The Manhattan District Attorney’s Office has set its sights on the wealthy, elite private school where the grandchildren of a top Trump Organization executive attend, in a reported effort to force cooperation with an ongoing investigation into former President Donald Trump.
According to the Wall Street Journal, Manhattan DA Cyrus Vance recently issued a subpoena to Columbia Grammar & Preparatory School on the Upper West Side of Manhattan.
That subpoena reportedly targets the source of tuition payments made between 2012 and 2019. Over $500,000 worth of tuition during that time frame was paid for through checks signed by Trump or Trump Organization Chief Financial Officer Allen Weisselberg.
An attorney for the school told the paper that tony institution makes a practice of complying with lawful subpoenas by authorites.
Jennifer Weisselberg, ex-wife to Allen Weisselberg’s son Barry Weisselberg, confirmed the lofty tuition amounts–and the source of those funds–to the Journal. Knowledge of the subpoena itself was attributed to two anonymous “people familiar with the matter.”
That WSJ story notes:
Ms. Weisselberg said she told Manhattan prosecutors that she and Barry understood the tuition payments to be part of her ex-husband’s compensation package at the Trump Organization, where he worked. Former prosecutors not involved in the probe said the Manhattan district attorney’s office could be examining whether the Weisselbergs evaded taxes with the tuition-payment arrangement.
The development was marked as a substantial one by legal experts.
“Nearly every week, there are new signs of investigators focusing on Allen Weisselberg, the CFO of the Trump Organization, and prosecutors reportedly are seeking his cooperation for Trump investigations,” Citizens for Responsibility and Ethics in Washington President Noah Bookbinder said in response to the news via Twitter. “Accountability may take time, but it is coming.”
Fordham Law Professor Jed Shugerman similarly implored patience but also hailed the DA’s move as a necessary one.

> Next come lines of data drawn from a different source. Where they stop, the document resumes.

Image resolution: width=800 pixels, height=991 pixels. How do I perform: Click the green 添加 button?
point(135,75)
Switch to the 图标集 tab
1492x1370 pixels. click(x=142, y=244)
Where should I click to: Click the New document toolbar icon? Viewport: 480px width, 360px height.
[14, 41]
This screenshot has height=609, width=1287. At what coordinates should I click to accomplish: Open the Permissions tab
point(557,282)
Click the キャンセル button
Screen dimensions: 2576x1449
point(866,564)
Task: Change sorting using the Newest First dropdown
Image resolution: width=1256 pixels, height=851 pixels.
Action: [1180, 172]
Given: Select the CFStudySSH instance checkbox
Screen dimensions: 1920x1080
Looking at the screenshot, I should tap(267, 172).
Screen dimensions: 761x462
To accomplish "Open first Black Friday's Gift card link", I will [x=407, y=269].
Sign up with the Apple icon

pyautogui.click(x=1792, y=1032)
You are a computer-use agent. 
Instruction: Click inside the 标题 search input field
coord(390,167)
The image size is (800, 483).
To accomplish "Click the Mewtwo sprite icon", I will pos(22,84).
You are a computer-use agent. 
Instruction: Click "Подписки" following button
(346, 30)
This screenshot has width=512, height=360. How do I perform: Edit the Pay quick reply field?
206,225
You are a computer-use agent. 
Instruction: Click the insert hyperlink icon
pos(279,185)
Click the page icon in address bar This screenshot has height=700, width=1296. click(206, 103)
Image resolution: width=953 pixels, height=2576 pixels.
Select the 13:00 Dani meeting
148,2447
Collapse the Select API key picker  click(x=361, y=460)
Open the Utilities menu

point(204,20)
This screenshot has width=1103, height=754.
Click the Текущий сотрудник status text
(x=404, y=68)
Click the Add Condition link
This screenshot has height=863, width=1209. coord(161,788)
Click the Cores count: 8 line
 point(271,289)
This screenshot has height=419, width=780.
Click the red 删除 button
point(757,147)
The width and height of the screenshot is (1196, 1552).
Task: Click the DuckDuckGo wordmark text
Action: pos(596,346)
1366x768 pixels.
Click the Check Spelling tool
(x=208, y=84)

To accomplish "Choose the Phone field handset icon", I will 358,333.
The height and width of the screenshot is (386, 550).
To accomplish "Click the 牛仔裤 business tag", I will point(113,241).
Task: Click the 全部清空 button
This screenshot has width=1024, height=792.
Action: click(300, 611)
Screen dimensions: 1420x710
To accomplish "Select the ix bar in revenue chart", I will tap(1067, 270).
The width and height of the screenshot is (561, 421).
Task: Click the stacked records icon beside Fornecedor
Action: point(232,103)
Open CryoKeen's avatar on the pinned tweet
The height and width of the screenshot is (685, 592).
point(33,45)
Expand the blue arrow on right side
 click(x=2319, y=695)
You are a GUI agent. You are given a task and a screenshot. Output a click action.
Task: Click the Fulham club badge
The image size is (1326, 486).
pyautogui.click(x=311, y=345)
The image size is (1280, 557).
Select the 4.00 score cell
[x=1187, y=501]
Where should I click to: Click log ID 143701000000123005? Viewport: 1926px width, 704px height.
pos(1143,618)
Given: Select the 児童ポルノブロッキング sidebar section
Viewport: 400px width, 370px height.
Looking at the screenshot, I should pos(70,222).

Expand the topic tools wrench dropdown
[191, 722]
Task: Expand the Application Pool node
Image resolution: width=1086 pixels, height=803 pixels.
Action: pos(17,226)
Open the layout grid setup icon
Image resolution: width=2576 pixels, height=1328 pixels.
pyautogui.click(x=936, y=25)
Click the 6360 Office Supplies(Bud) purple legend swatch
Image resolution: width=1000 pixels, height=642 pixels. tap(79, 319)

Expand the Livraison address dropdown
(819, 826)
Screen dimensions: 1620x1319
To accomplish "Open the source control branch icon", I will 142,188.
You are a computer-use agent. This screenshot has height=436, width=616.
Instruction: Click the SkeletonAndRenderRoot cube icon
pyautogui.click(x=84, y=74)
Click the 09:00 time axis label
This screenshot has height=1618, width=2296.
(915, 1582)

“Watch this story,” he tweeted. “Weisselberg screws seem to be tightening, and case for cooperation seems to be heating up, even if it doesn’t mean an imminent indictment. (Vance is slow, but at least this is a sign of movement).”
In late March, sources close to the Manhattan prosecutor tipped their hands and revealed that Vance’s office had launched an all-out effort to obtain Weisselberg’s cooperation against Trump by questioning a series of high-priced gifts he and his family received over the years from the 45th president.
One such subpoena made its way to Jennifer Weisselberg, the CFO’s former daughter-in-law, who happily complied with the request for documents.
“We can confirm that Jennifer is cooperating with prosecutors and has been turning over documents to them,” her attorney, Duncan Levin, told the Journal in April. “She will continue to turn over any documents they request that are relevant to the investigation.”
One of those documents was culled from the divorce proceedings between Barry and Jennifer–and directly addresses the tuition payments.
“Absent this financial assistance, [Barry] could not afford private school,” the financial statement obtained by the Journal says.
In a lengthy profile of Vance published by the New Yorker in March, Jennifer Weisselberg recounted first meeting Trump at a shiva at Allen Weisselberg’s house in Long Island. The shiva, a seven-day Jewish mourning ritual for the dead, reportedly took place in 2004, before Jennifer Weisselberg’s marriage to her now-ex-husband Barry Weisselberg. Trump pulled up at the event from his limousine and showed the attendees photographs of naked women with him on a yacht, Jennifer Weisselberg told the magazine.
Allen Weisselberg responded to the incident by humoring his boss, his former daughter-in-law told The New Yorker.